Home Developer: Silverlight Has the Exact Same Vulnerability That WebGL Does

Developer: Silverlight Has the Exact Same Vulnerability That WebGL Does

Last week Microsoft issued a blog post stating that Internet Explorer will not support WebGL because WebGL is inherently insecure. The post was based on research conducted by the firm Context, which showed that WebGL could be used for denial of service attacks or use the GPU to run malicious code. Microsoft complained that WebGL is too reliant on third parties (ie, GPU vendors) to secure the Web experience.

The only problem, according to Chrome developer Gregg Tavares (not speaking on behalf of Google), is that Silverlight 5 has the exact same vulnerability. Microsoft says it has fixed the vulnerability and the fix will appear in the next beta release.

Microsoft’s alternatives to WebGL are Silverlight and its hardware accelerated implementation of HTML5 (which it calls “native HTML5”) standards in Internet Explorer 9 and 10. Also, WebGL is based on OpenGL, which competes with Microsoft’s DirectX technology.

Tavares writes:

We studied this issue in depth at Google and we’ve proven there is no way you can limit the features of access to the GPU enough to prevent this and still have useful access to the GPU. You can cause this with or without shaders. As long as you can submit geometry to the GPU you can cause this problem.

Fortunately there are solutions. The simplest solution is to time how long the GPU is taking to execute each task. If it’s taking too long reset the GPU and kill the page that issued the command. Microsoft Windows is one of the only OSes that currently provides this solution. They should be proud of this. They can basically claim the best place to run WebGL is on Windows. The Khronos group is working to bring similar functionality to other OSes as fast as possible and it may already be available in some drivers.

Tavares’ position is that Silverlight is just as dependent on third party vendors as WebGL is, and that Microsoft is the company that could do the most to ensure cooperation from vendors.

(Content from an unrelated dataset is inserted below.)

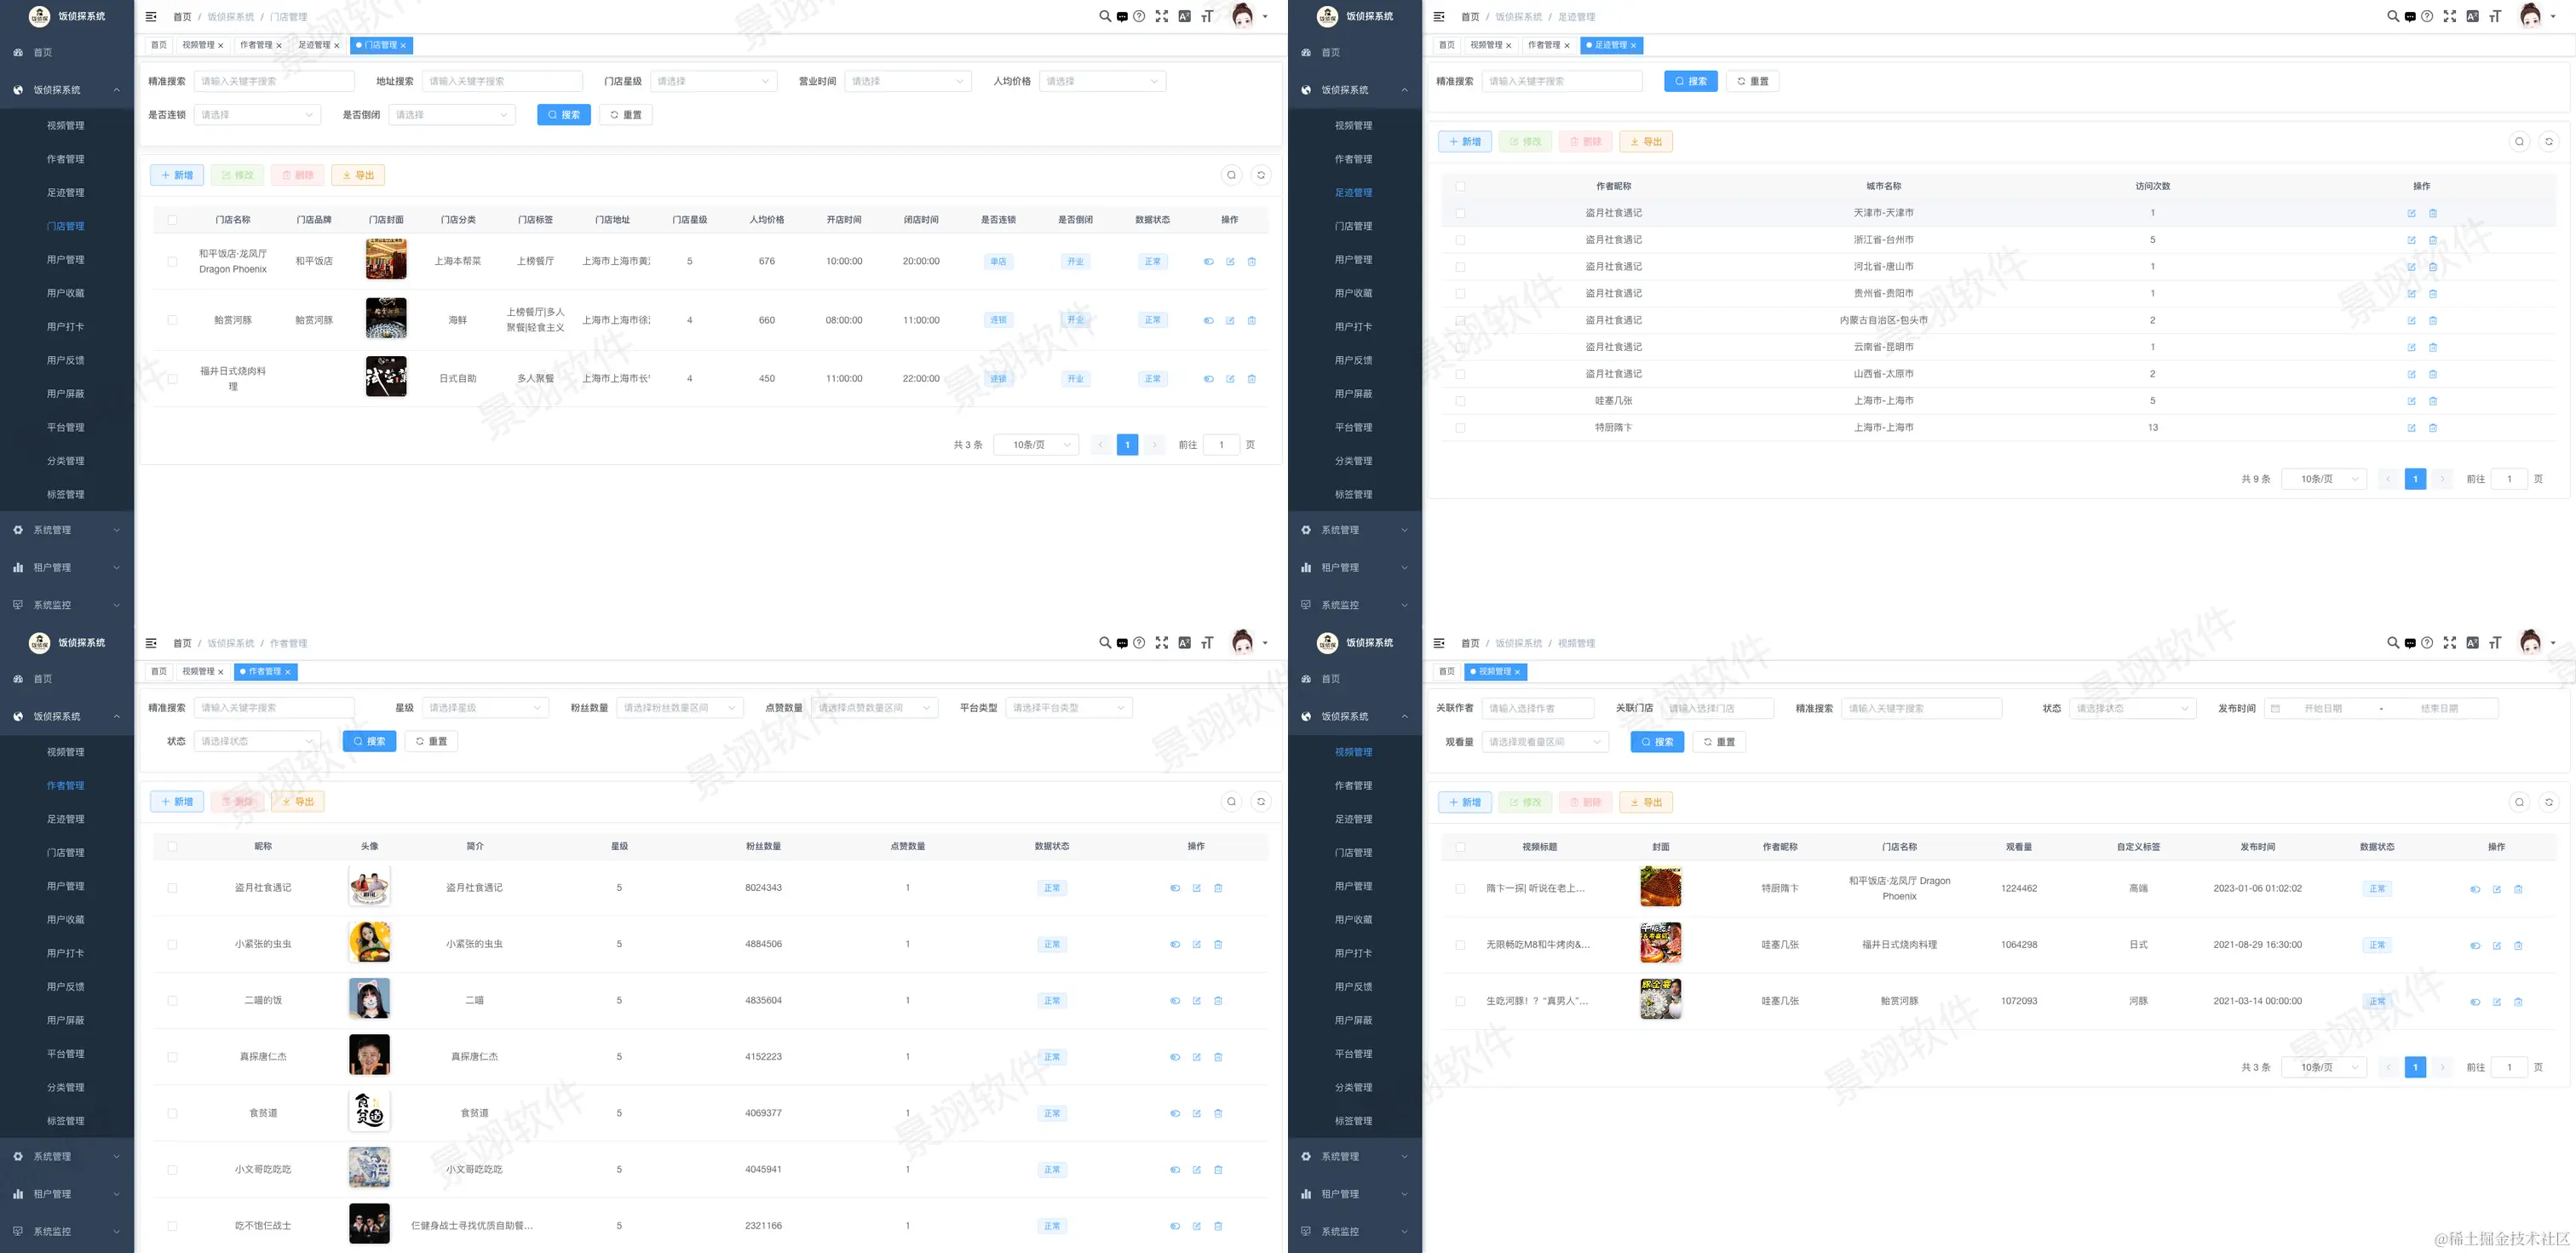Click the 食贫道 avatar thumbnail
This screenshot has height=1253, width=2576.
pyautogui.click(x=369, y=1111)
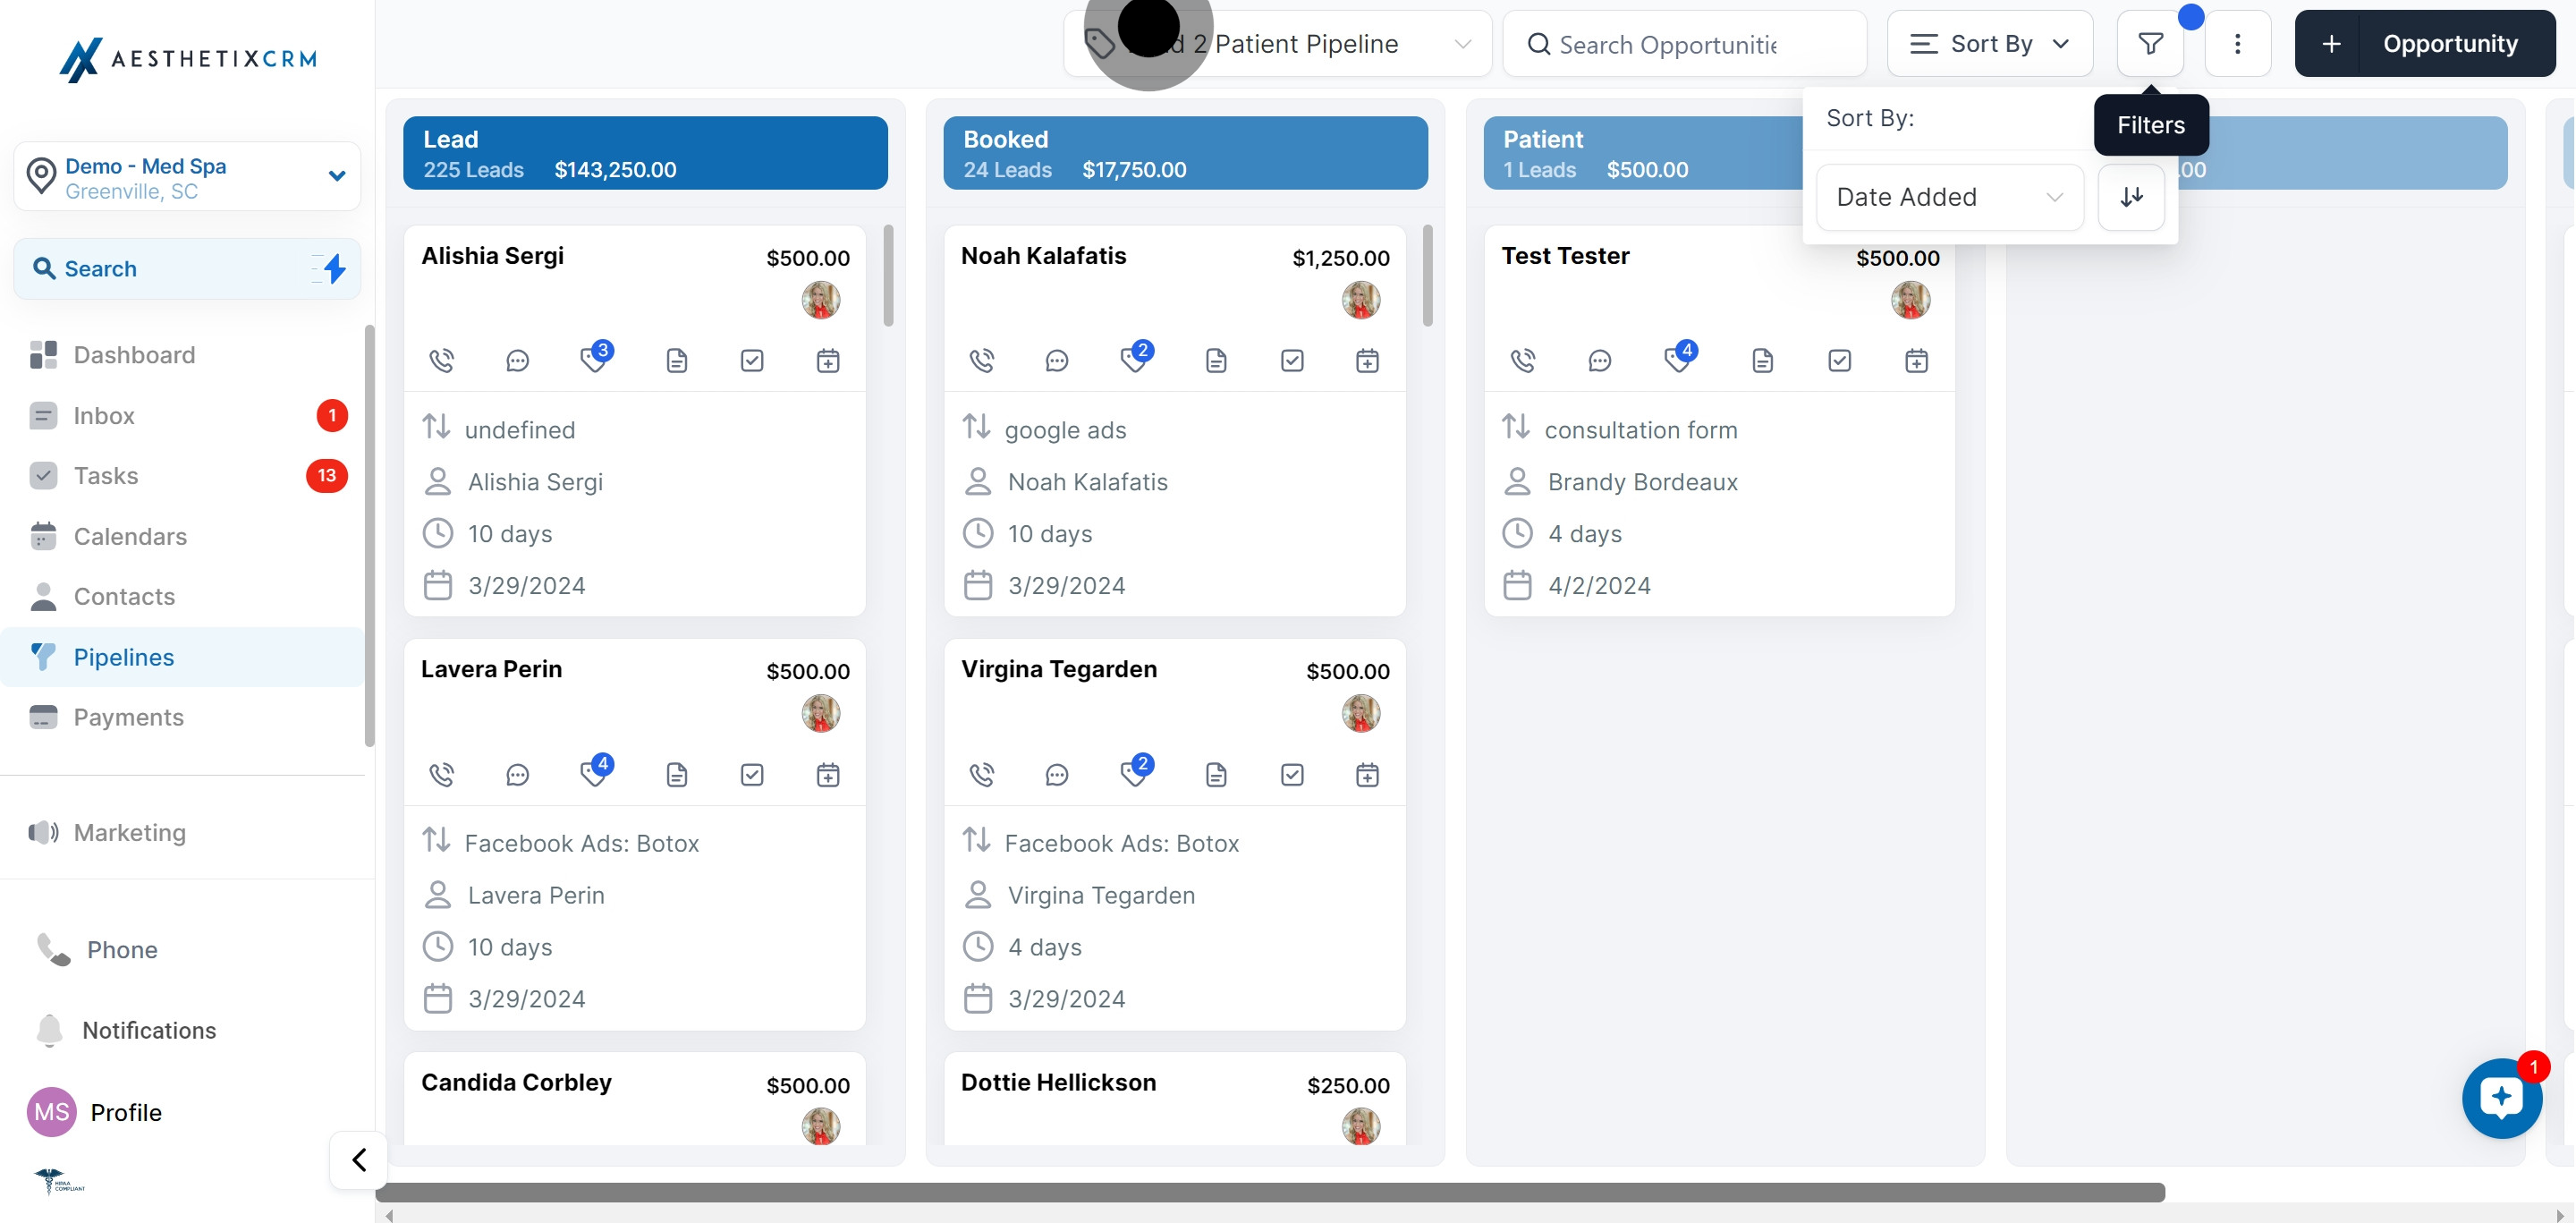Click calendar-add icon on Virgina Tegarden card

A Silverlight DoS vulnerability has been submitted as a bug to Microsoft by Mozilla developer Benoit Jacob. Here’s part of the exchange that followed:

Microsoft: Thank you for reporting and helping to ensure a quality release. Silverlight 5 is currently in Beta. Security hardening and the complete implementation of the security plan happens over the full course of product development. DoS issues such as this are addressed in an upcoming release.

Benoit Jacob: I look forward to the final Silverlight 5 with the fix for this DoS, but in the meantime I am curious as to what the fix consists of?

As far as I can see, any fix would have to involve working with GPU vendors toward making 3D APIs more resilient to DoS. The WebGL working group has been doing exactly that ( http://www.khronos.org/webgl/security/ ). If Microsoft is doing the same, it would be nice to work together on this front.

Microsoft: To clarify the earlier statement, DoS mitigations are implemented in current internal builds and will ship with Silverlight 5 RTM.

In other words, Microsoft claims to have a fix, but won’t say what it is (somewhat understandably).

My take: The security claim regarding WebGL is a new one from Microsoft. Previously, it has argued that developers simply didn’t want WebGL. Considering the high level of interest from developers, in the comments here and elsewhere, I’d say there’s actually a clear demand from developers for WebGL support in Internet Explorer. Now that the demand for WebGL has become harder to deny, Microsoft is switching to the security claim.

That said, Microsoft does need to be very careful about security, as its reputation for security has been remarkably poor. There are real security issues that the Khronos Group needs to work out with GPU vendors, and it’s reasonable for Microsoft to say, as it did, that it will not support the technology in its current form.

Still, this seems disingenuous since it seems clear that Microsoft had no intentions of supporting WebGL in the first place.

Disclosure: Microsoft is a ReadWriteWeb sponsor.